» What to do
1. List the species that the text on cell positioning names as being studied.
2. Condense the paragraph of the cell-positioning text that opens with "As they group together to form a tissue" into a shorter version that keeps its main facts.
3. Continue the text on how cells position themselves in a tissue, picking up from the point where it ends.

» Text excerpt

= = = =

As they group together to form a tissue, cells need to position themselves relative to one another so that the tissue, and the organ of which it is part, have the right form and functionality. An eyeball needs to be spherical and translucent, and a tendon long and thin, after all. Various mechanisms seem to be involved and are being actively studied in chicks, Zebra fish, nematode worms, fruit flies and other species. An important mechanism that enables cells to position themselves, involves the secretion of special signalling chemicals from specific cells. These chemicals spread out around the cell, getting less and less abundant the further away they are – just like an aroma getting weaker the further it is from the source. As the concentration of the chemical lessens steadily from the source we imagine it like a ‘gradient’ – an imaginary downward slope from the source. The cells in the neighbourhood of this source of chemicals respond to the concentration of the chemical in their locality and, in this way, are sensitive to where they lie on the gradient. The weaker the local concentration, the further they must be from the source. It’s like being able to judge how far away you are from someone wearing a fragrant perfume.
Figure 7 (left hand side) illustrates the process with a series of cells (yellow) in a row. Molecules (green circles) released at the left-hand end diffuses along the row getting weaker towards the right. What an ingenious way of knowing where you are!
Figure 7 Cells (yellow) in a concentration gradient of positioning molecules (green)
Image credit: Marta Ibanes in Molecular Systems Biology (Creative Commons attribution)

= = = =

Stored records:
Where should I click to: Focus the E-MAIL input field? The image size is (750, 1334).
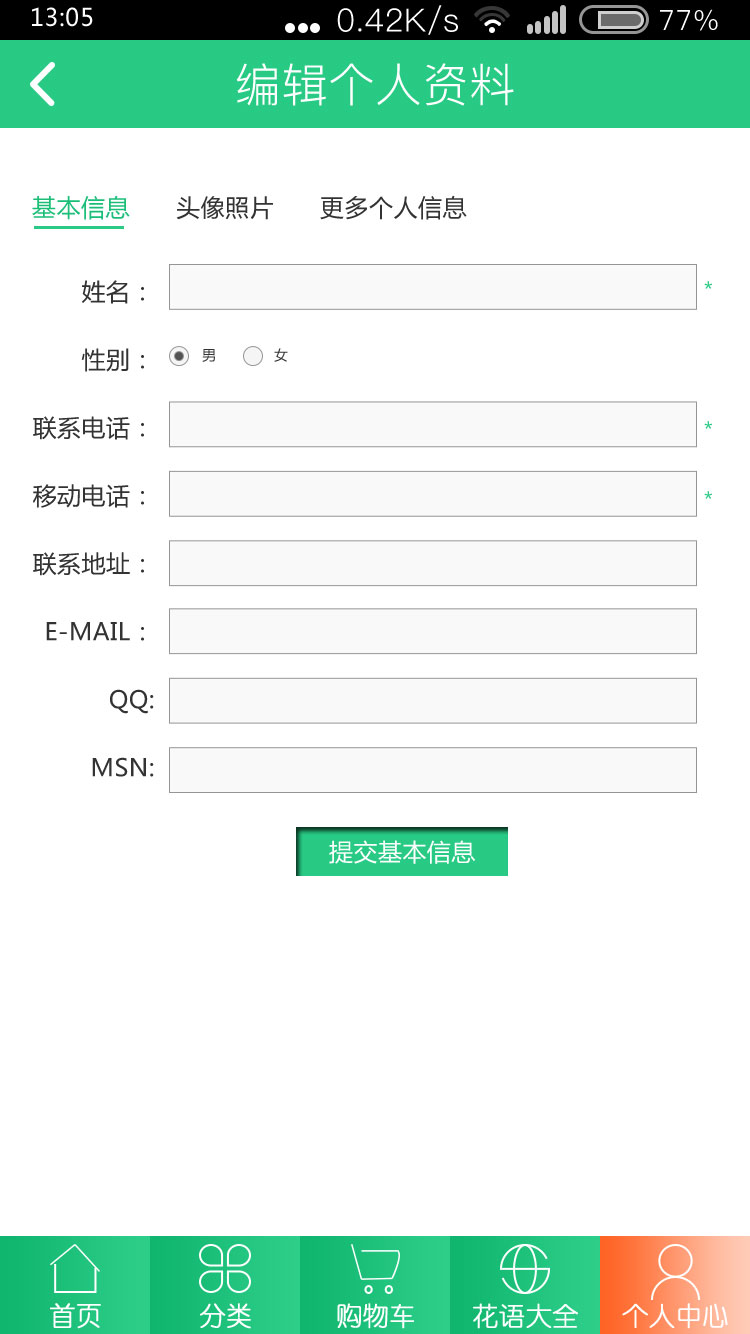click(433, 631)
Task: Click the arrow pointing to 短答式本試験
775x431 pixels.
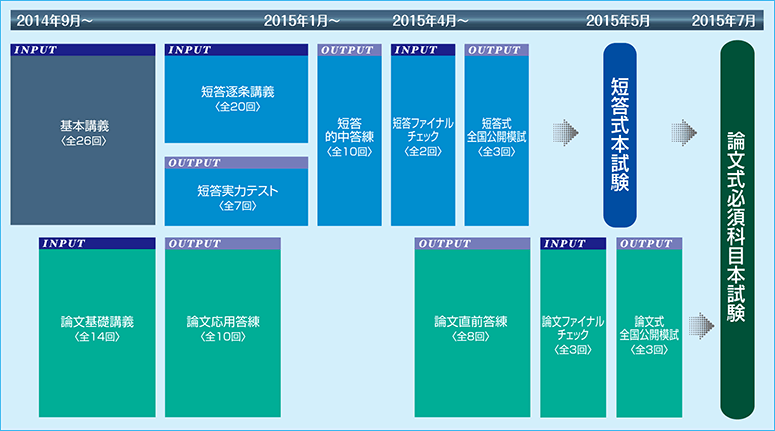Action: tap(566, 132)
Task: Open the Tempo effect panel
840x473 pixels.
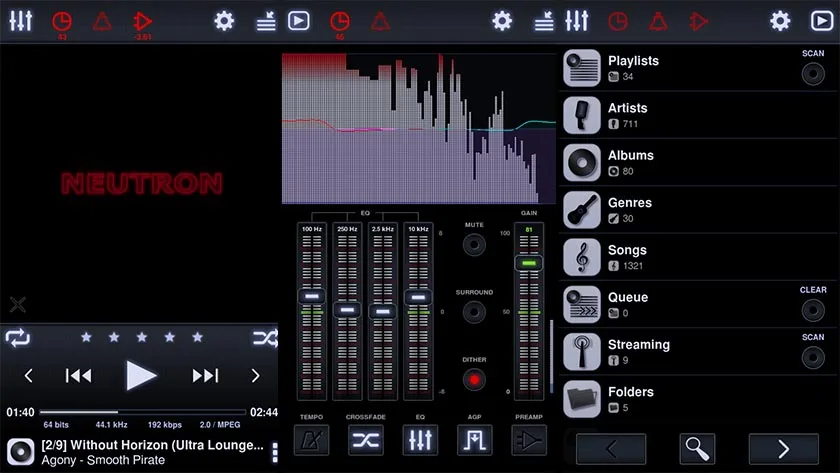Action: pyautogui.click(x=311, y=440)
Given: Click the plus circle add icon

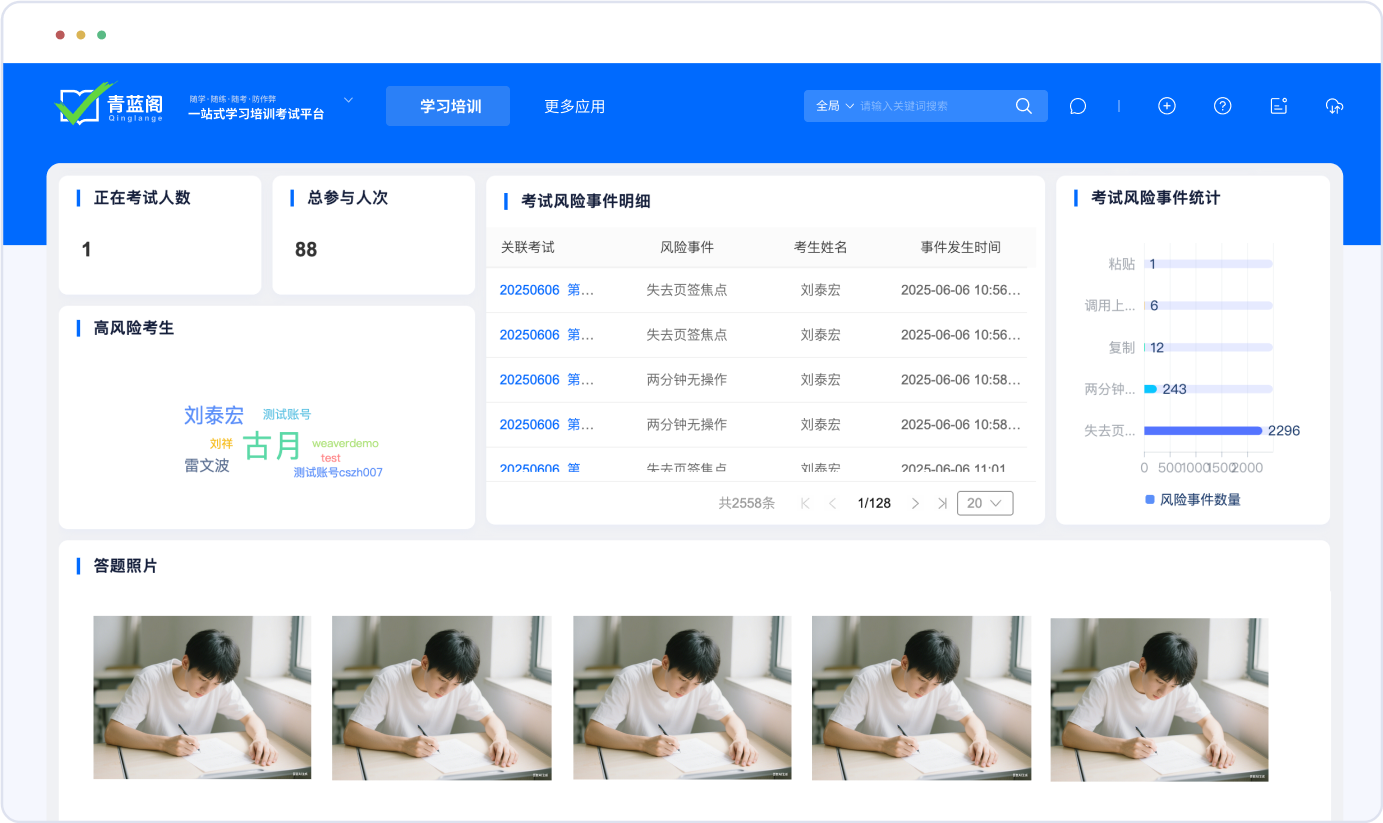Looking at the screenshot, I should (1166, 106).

= = = =

» Solved tasks
1. Chicks, Zebra fish, nematode worms, and fruit flies.

2. When cells form a tissue, they must position themselves relative to one another so that the tissue and its organ have the right form and function, such as a spherical, translucent eyeball or a long, thin tendon. Several mechanisms are being studied in chicks, Zebra fish, nematode worms, fruit flies and other species. In one important mechanism, specific cells secrete signal chemicals that spread outward and become less abundant with distance, forming a "gradient." Nearby cells respond to the local concentration, so a weaker concentration tells a cell that it lies farther from the source, much as one can judge distance from someone wearing a fragrant perfume.

3.
The position of a cell in a gradient may also play a role in determining its fate. As an embryo develops, successive generations of dividing cells become positioned in such a way as to elongate, thin out or fold tissue in preparation for a more specialised future as part of the skin, muscle or circulatory system, for example. As well as moving into these distinctive positions relative to one another, cells become specialised in preparation for their future functions. In this process, known as differentiation, cells cease being able to make use of every one of their genes: they become selective.
Differentiation
It seems quite extraordinary, but the entire complement of genes that our bodies need to carry out all their functions, are present in every single cell. Packed into the tiny nucleus of each cell (about one hundredth of a millimetre across) is the extremely long, thin thread of DNA containing all our genes (apart from a few more in a different organelle). Human DNA is approximately 2 metres long and contains 20 – 25,000 genes, coiled up tightly in the tiny space of the nucleus. But, as you might imagine, each particular type of cell needs to use only some genes, not all of them. For example, a gene containing the code to make an enzyme that breaks down alcohol is expressed in a liver cell but not in a neuron. Similarly, a gene that contains the information needed to make a neurotransmitter molecule for the nervous system, is expressed in a neuron but not in a liver cell.
It would be impossibly cumbersome, and quite unnecessary, for the code in every gene in the double helix of DNA to be “read off” in every cell. DNA is wound-up tightly, so much of its length is likely to be inaccessible. Figure 8 shows how an accessible gene gets “read off”. A short length of the lengthy DNA double helix becomes temporarily unwound; the two strands (green ribbons) are separated for a stretch, enabling a short length of code to be ‘read off’.
Each link in the double helix (in red, yellow, dark blue and light blue) is a specific chemical, which acts as a ‘letter’ in the DNA code (the four letters A C G T denoting the four chemicals). The sequence of ‘letters’ of the code are transferred to a single stranded molecule called RNA (in blue).
Figure 8 Cells (yellow) in a concentration gradient of positioning molecules (green)
Image credit: Marta Ibanes in Molecular Systems Biology (Creative Commons attribution)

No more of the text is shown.